[Information provided]

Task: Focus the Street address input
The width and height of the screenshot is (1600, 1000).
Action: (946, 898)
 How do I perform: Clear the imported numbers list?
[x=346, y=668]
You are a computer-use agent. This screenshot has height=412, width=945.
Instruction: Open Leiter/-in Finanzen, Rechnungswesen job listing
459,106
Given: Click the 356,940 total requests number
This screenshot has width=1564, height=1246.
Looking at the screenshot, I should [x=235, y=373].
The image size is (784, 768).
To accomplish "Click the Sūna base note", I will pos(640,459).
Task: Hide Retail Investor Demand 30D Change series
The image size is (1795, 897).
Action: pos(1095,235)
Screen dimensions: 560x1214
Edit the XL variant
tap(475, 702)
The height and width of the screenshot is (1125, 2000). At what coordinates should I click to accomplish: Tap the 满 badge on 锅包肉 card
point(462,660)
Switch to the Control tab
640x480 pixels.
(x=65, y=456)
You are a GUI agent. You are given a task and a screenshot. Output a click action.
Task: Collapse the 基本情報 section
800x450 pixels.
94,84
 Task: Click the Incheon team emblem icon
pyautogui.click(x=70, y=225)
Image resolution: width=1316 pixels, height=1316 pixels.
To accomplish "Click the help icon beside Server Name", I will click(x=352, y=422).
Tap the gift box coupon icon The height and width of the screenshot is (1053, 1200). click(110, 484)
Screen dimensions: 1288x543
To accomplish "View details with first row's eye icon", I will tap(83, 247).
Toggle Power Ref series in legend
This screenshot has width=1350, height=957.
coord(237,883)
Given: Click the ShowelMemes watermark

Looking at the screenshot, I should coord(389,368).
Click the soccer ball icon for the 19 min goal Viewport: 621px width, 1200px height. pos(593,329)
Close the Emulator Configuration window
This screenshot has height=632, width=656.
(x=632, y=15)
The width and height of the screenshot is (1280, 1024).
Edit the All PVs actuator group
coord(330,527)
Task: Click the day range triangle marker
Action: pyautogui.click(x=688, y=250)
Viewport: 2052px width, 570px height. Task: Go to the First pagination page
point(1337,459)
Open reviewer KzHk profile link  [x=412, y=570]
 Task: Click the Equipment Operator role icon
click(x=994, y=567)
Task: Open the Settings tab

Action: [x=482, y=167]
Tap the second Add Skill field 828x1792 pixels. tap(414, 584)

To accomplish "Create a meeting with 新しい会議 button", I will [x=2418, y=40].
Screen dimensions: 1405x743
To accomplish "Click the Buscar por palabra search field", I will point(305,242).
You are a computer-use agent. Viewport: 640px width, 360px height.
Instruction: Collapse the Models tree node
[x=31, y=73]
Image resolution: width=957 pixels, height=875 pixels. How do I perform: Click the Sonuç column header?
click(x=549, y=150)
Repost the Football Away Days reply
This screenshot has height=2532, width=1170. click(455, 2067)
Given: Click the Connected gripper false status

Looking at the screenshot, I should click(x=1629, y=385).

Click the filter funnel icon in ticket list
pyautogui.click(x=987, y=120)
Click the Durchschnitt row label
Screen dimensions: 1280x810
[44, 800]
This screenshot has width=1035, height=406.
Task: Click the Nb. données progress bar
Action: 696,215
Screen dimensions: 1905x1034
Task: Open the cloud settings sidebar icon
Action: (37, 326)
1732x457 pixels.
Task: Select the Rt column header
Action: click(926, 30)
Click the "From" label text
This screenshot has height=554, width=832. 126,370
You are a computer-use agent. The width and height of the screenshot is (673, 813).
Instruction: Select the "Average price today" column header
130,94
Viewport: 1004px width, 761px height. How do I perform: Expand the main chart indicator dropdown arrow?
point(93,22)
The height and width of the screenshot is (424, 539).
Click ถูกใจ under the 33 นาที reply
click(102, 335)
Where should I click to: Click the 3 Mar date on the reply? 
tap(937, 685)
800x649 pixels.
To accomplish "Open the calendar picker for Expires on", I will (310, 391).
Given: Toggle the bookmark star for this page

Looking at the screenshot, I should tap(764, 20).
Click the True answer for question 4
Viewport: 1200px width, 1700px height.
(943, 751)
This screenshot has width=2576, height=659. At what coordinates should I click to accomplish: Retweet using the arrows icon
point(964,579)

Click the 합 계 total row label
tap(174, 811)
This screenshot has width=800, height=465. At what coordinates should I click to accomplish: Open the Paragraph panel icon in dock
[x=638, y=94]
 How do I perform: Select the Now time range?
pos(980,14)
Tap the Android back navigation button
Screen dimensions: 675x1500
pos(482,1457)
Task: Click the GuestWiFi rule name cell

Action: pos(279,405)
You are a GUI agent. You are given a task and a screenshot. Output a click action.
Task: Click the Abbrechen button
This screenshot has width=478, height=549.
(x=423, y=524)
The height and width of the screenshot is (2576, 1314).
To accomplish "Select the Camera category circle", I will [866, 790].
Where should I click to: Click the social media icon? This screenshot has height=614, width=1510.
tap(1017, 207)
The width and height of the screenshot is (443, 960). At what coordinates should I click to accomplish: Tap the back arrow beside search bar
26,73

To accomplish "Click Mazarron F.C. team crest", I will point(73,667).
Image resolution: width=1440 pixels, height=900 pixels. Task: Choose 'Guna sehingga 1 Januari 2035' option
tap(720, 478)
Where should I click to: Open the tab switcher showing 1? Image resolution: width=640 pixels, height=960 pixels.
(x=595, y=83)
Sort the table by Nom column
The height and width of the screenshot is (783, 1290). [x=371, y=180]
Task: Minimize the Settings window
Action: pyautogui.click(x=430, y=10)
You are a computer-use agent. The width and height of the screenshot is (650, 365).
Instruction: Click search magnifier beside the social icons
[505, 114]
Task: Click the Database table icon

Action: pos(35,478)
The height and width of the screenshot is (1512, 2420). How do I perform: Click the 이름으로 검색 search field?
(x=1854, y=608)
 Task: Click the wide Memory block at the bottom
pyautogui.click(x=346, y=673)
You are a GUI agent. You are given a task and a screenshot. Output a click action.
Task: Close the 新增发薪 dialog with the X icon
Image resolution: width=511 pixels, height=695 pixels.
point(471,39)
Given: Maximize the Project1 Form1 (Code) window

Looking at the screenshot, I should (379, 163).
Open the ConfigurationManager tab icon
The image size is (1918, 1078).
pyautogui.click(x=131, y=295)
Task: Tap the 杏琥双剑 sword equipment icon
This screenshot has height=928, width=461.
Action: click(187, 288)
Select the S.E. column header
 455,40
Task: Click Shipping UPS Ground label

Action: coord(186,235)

[/Information provided]

● What to produce: Output the records in full, keeping them exactly as they are.

● Completed task:
Task: Focus the Street address input
The width and height of the screenshot is (1600, 1000).
Action: (946, 898)
 How do I perform: Clear the imported numbers list?
[x=346, y=668]
You are a computer-use agent. This screenshot has height=412, width=945.
Instruction: Open Leiter/-in Finanzen, Rechnungswesen job listing
459,106
Given: Click the 356,940 total requests number
This screenshot has width=1564, height=1246.
Looking at the screenshot, I should [x=235, y=373].
The image size is (784, 768).
To accomplish "Click the Sūna base note", I will pos(640,459).
Task: Hide Retail Investor Demand 30D Change series
The image size is (1795, 897).
Action: pos(1095,235)
Screen dimensions: 560x1214
Edit the XL variant
tap(475, 702)
The height and width of the screenshot is (1125, 2000). At what coordinates should I click to accomplish: Tap the 满 badge on 锅包肉 card
point(462,660)
Switch to the Control tab
640x480 pixels.
(x=65, y=456)
You are a GUI agent. You are given a task and a screenshot. Output a click action.
Task: Collapse the 基本情報 section
800x450 pixels.
94,84
 Task: Click the Incheon team emblem icon
pyautogui.click(x=70, y=225)
Image resolution: width=1316 pixels, height=1316 pixels.
To accomplish "Click the help icon beside Server Name", I will click(x=352, y=422).
Tap the gift box coupon icon The height and width of the screenshot is (1053, 1200). click(110, 484)
Screen dimensions: 1288x543
To accomplish "View details with first row's eye icon", I will tap(83, 247).
Toggle Power Ref series in legend
This screenshot has width=1350, height=957.
coord(237,883)
Given: Click the ShowelMemes watermark

Looking at the screenshot, I should coord(389,368).
Click the soccer ball icon for the 19 min goal Viewport: 621px width, 1200px height. pos(593,329)
Close the Emulator Configuration window
This screenshot has height=632, width=656.
(x=632, y=15)
The width and height of the screenshot is (1280, 1024).
Edit the All PVs actuator group
coord(330,527)
Task: Click the day range triangle marker
Action: pyautogui.click(x=688, y=250)
Viewport: 2052px width, 570px height. Task: Go to the First pagination page
point(1337,459)
Open reviewer KzHk profile link  [x=412, y=570]
 Task: Click the Equipment Operator role icon
click(x=994, y=567)
Task: Open the Settings tab

Action: [x=482, y=167]
Tap the second Add Skill field 828x1792 pixels. tap(414, 584)

To accomplish "Create a meeting with 新しい会議 button", I will [x=2418, y=40].
Screen dimensions: 1405x743
To accomplish "Click the Buscar por palabra search field", I will point(305,242).
You are a computer-use agent. Viewport: 640px width, 360px height.
Instruction: Collapse the Models tree node
[x=31, y=73]
Image resolution: width=957 pixels, height=875 pixels. How do I perform: Click the Sonuç column header?
click(x=549, y=150)
Repost the Football Away Days reply
This screenshot has height=2532, width=1170. click(455, 2067)
Given: Click the Connected gripper false status

Looking at the screenshot, I should click(x=1629, y=385).

Click the filter funnel icon in ticket list
pyautogui.click(x=987, y=120)
Click the Durchschnitt row label
Screen dimensions: 1280x810
[44, 800]
This screenshot has width=1035, height=406.
Task: Click the Nb. données progress bar
Action: 696,215
Screen dimensions: 1905x1034
Task: Open the cloud settings sidebar icon
Action: (37, 326)
1732x457 pixels.
Task: Select the Rt column header
Action: click(926, 30)
Click the "From" label text
This screenshot has height=554, width=832. 126,370
You are a computer-use agent. The width and height of the screenshot is (673, 813).
Instruction: Select the "Average price today" column header
130,94
Viewport: 1004px width, 761px height. How do I perform: Expand the main chart indicator dropdown arrow?
point(93,22)
The height and width of the screenshot is (424, 539).
Click ถูกใจ under the 33 นาที reply
click(102, 335)
Where should I click to: Click the 3 Mar date on the reply? 
tap(937, 685)
800x649 pixels.
To accomplish "Open the calendar picker for Expires on", I will (310, 391).
Given: Toggle the bookmark star for this page

Looking at the screenshot, I should tap(764, 20).
Click the True answer for question 4
Viewport: 1200px width, 1700px height.
(943, 751)
This screenshot has width=2576, height=659. At what coordinates should I click to accomplish: Retweet using the arrows icon
point(964,579)

Click the 합 계 total row label
tap(174, 811)
This screenshot has width=800, height=465. At what coordinates should I click to accomplish: Open the Paragraph panel icon in dock
[x=638, y=94]
 How do I perform: Select the Now time range?
pos(980,14)
Tap the Android back navigation button
Screen dimensions: 675x1500
pos(482,1457)
Task: Click the GuestWiFi rule name cell

Action: pos(279,405)
You are a GUI agent. You are given a task and a screenshot. Output a click action.
Task: Click the Abbrechen button
This screenshot has width=478, height=549.
(x=423, y=524)
The height and width of the screenshot is (2576, 1314).
To accomplish "Select the Camera category circle", I will [866, 790].
Where should I click to: Click the social media icon? This screenshot has height=614, width=1510.
tap(1017, 207)
The width and height of the screenshot is (443, 960). At what coordinates should I click to accomplish: Tap the back arrow beside search bar
26,73

To accomplish "Click Mazarron F.C. team crest", I will point(73,667).
Image resolution: width=1440 pixels, height=900 pixels. Task: Choose 'Guna sehingga 1 Januari 2035' option
tap(720, 478)
Where should I click to: Open the tab switcher showing 1? Image resolution: width=640 pixels, height=960 pixels.
(x=595, y=83)
Sort the table by Nom column
The height and width of the screenshot is (783, 1290). [x=371, y=180]
Task: Minimize the Settings window
Action: pyautogui.click(x=430, y=10)
You are a computer-use agent. The width and height of the screenshot is (650, 365).
Instruction: Click search magnifier beside the social icons
[505, 114]
Task: Click the Database table icon

Action: pos(35,478)
The height and width of the screenshot is (1512, 2420). How do I perform: Click the 이름으로 검색 search field?
(x=1854, y=608)
 Task: Click the wide Memory block at the bottom
pyautogui.click(x=346, y=673)
You are a GUI agent. You are given a task and a screenshot. Output a click action.
Task: Close the 新增发薪 dialog with the X icon
Image resolution: width=511 pixels, height=695 pixels.
point(471,39)
Given: Maximize the Project1 Form1 (Code) window

Looking at the screenshot, I should (379, 163).
Open the ConfigurationManager tab icon
The image size is (1918, 1078).
pyautogui.click(x=131, y=295)
Task: Tap the 杏琥双剑 sword equipment icon
This screenshot has height=928, width=461.
Action: click(187, 288)
Select the S.E. column header
 455,40
Task: Click Shipping UPS Ground label

Action: coord(186,235)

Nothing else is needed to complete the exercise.